In January 2017, the consumer watchdog of Botswana was threatened with a legal action for defamation by World News Media for questioning the criteria by which various banks in Botswana had been given a World Finance Award in 2012.

===Selected winners===
- In 2012, Sampath Bank of Sri Lanka won "Best Banking Group in Sri Lanka" according to the Daily Mirror of Sri Lanka.

- Tullett Brown won "Commodities Broker of the Year in Western Europe". Later they went into liquidation "in the public interest" and the directors were banned.

- Worldwide Commodity Partners (WCP) who were named "Fastest Growing Broker, Western Europe, 2012". In 2014 they were wound-up in the British High Court on the grounds that they "traded with a lack of commercial probity and ... made false and misleading statements in order to sell VER carbon credits to the public for investment at exaggerated prices".

- In 2012, Banc De Binary won "Best Trading Platform". It was wound up in 2017 after regulatory issues on three continents.
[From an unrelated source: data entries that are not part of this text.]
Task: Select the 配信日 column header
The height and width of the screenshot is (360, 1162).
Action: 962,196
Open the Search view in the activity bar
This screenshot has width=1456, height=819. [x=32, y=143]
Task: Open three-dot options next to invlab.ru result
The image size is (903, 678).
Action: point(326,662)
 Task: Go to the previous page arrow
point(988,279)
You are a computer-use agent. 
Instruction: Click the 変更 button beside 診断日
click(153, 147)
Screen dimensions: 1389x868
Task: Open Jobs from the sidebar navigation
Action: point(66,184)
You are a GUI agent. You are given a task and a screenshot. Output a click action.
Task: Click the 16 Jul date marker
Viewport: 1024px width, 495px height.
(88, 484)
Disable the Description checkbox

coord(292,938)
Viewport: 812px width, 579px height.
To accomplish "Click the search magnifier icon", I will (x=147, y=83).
- In 2014, First Citizens Bank of Trinidad and Tobago won "Best Retail Bank: T&T 2014" and "Best Commercial Bank: T&T 2014" according to the Trinidad & Tobago Guardian.

- In 2014, Rizal Commercial Banking Corporation won "Best Banking Group in the Philippines" for the third time in a row, and "Best Commercial Bank in the Philippines" according to Malaya Business Insight.

- In 2016, Bank Dhofar won "Best Digital Bank in Oman 2016" at the World Finance Digital Banking Awards according to Muscat Daily.

- In 2017, NCB Capital, Saudi Arabia's largest asset manager, won "Best Investment Management Company (Equities) Saudi Arabia, 2017" in the World Finance awards according to Arab News.

- In 2017, NCB Insurance Company won "best pension fund manager in the Caribbean", for the third-consecutive time and the fifth time in seven years according to the Jamaica Observer.